最後の大晦日となった2017年(おととし)の写真を見つけた。最後と分かっていたらと、愚息は自らの親不孝を悔やんでも悔やみきれない。意気軒高で不敵な表向きの言動とは裏腹に、父は深い懊悩、憂愁を陰に漂わせたひたすら祈りの人だった。寝静まった母を傍らに、万感の思いで机に静かにたたずむ父の後ろ姿を何度か見かけたことがある。涙を浮かべていた時もあった。言葉の真の意味で謙遜、謙虚な人だった。修道士、聖職者でも稀な清い魂の持ち主だった。私たち若い家族のことに、決して自分から土足で上がり込むような干渉はしなかった。ただ、いつも私たちのことを心にかけ、愛情を注いでくれた。

混迷極まりない社会にあって、人間にとって何が大切かという基準を身をもって示してくださいました。誠実という言葉そのままのお姿を思い浮かべるとき、馬齢を重ね還暦を過ぎた私には、自然と身が引き締まる思いです。数年前、突発性難聴を発症し入院する際、『モノディアロゴス』を持参しました。自分が窮地に追い込まれた時先生の文章にどれだけ救われたか。ご著書の中で、「本物の人物には含羞がある。」と言われていたのを覚えています。優しいお人柄であっても人間を熟知された透徹した目を兼ね備えた君子人。
阿部様、常に心の中で主を仰ぎ、自らの使命を誠実に生きた父を称えるこれ以上ないお言葉に感謝いたします。小さく素朴な、しかし気高い生涯でした。父の生の本質は、間違いなく信仰であり、至高の魂たちへの追慕、献身でした。父の行い、言葉を、心の目できちんと見る人にはわかるはずです。最後、主のふるいにかけられ、追従人、冷笑者たちは霧散し、父を本当に理解し、支持くださった人々が残りました。数は少なかったです。でも、真理、真実は数の問題ではないでしょう。これは常に戦士の気持ちで戦って生きていた父が得た大勝利です。すべては然るべく成し遂げられたのだと思っています。父は今や永遠の憩いのうちにあり、天からの祝福に満たされていると思います。
呑空庵主の最期の大晦日。あの庵主夫妻の砦で、家族が共に時を過ごし、腹を満たし、心を満たした尊い瞬間に感謝。
あずささん、有難うございます。
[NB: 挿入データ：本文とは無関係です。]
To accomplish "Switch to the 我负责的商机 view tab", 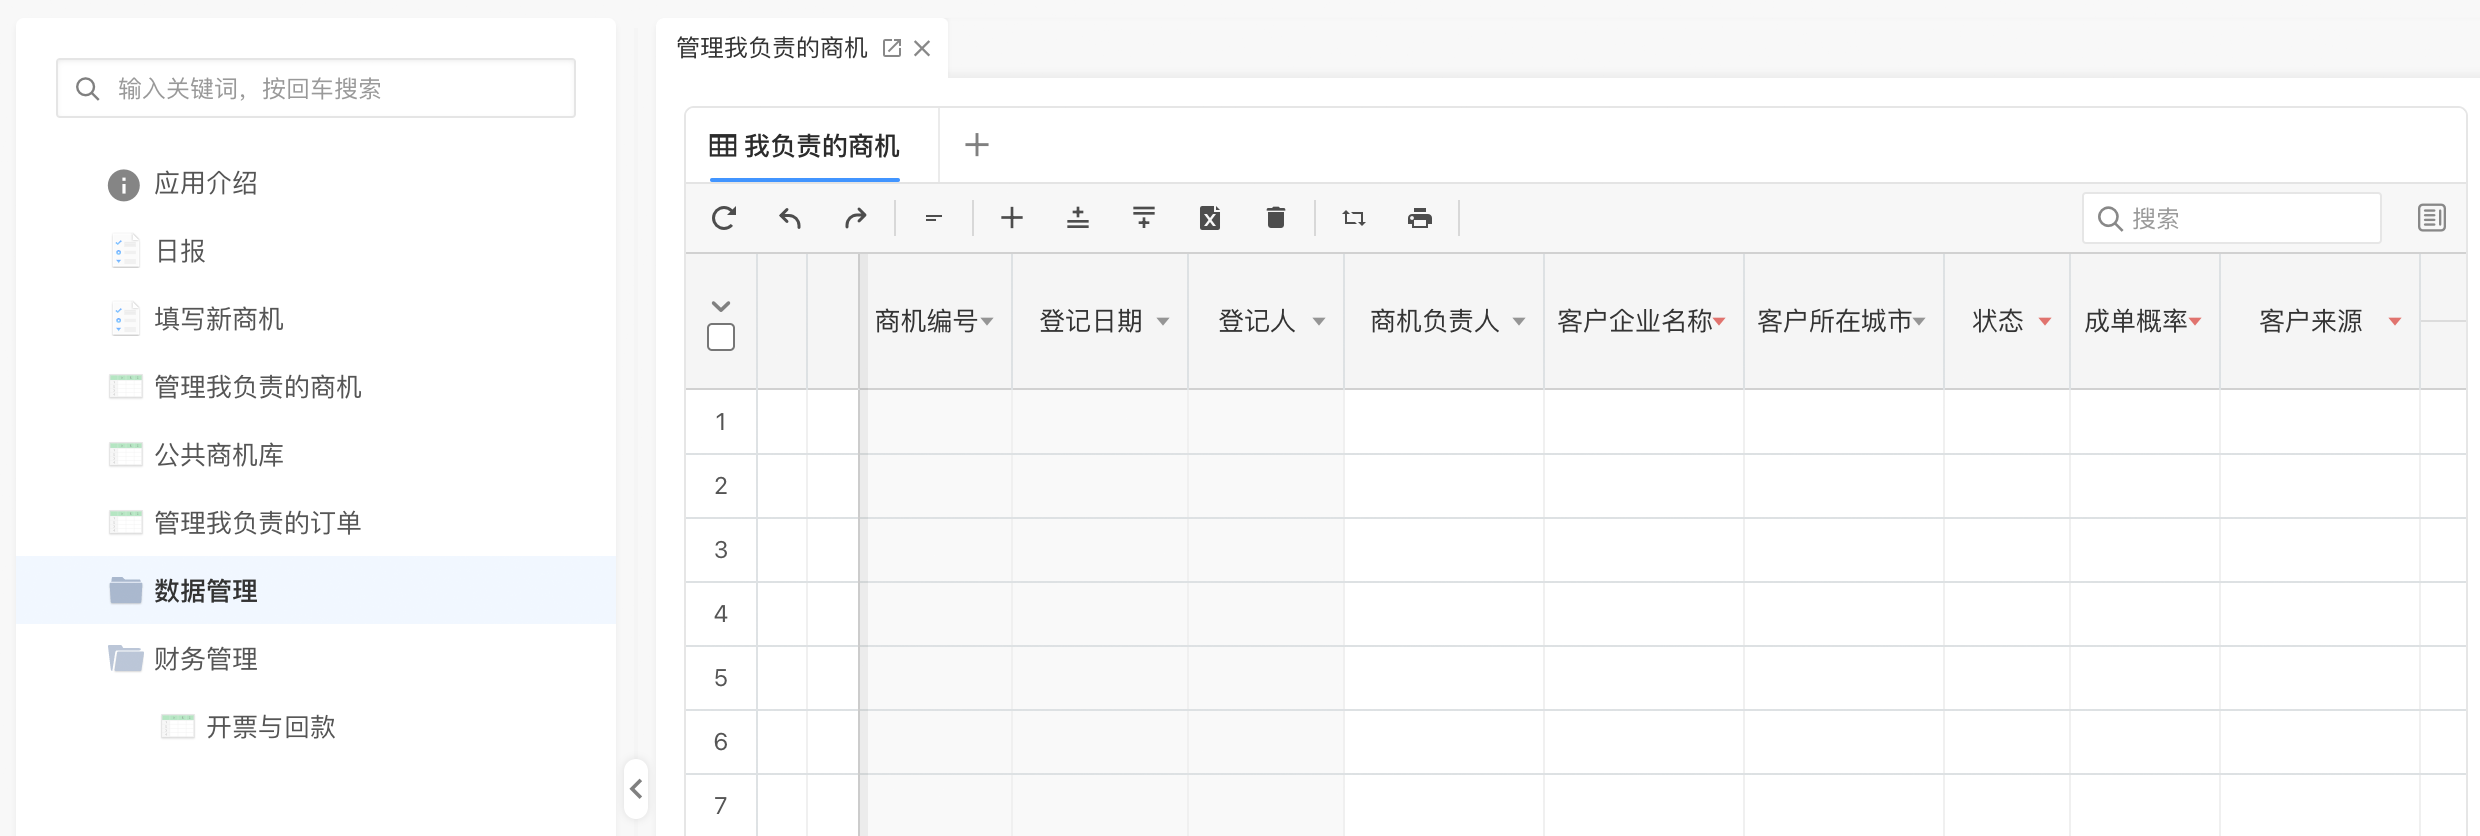I will pyautogui.click(x=805, y=146).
父の魂にメッセージは届いたと思います。
淳さん
大晦日の写真拝見しました。
僕にとってはもう胸が張り裂けそうな景色・佇まいの写真です。
兄いへの感謝、残されたご一家への”平和であれかし!”の祈り、に僕たち二人も加えてください。
守口
守口さま
ご夫妻からの父と私たち家族へのお祈りに心を強められ、深く感謝いたします。父を想ってくださる方がいる限り、父は生き続けるのだと思います。これからも私たちをお見守りください。お願い申し上げます。
それにしても父の最晩年は、まるでその生涯のフィナーレを告げるような恵みの出来事に満ちていました。父は幸せを感じていたと思います。そして母との結婚生活50周年の日に天に迎えられました。何という最期でしょう。母への最後の愛のメッセージだったのだと思いますし、残された私たちは「魂のリレー」としてのバトンを託されたのだと捉えます。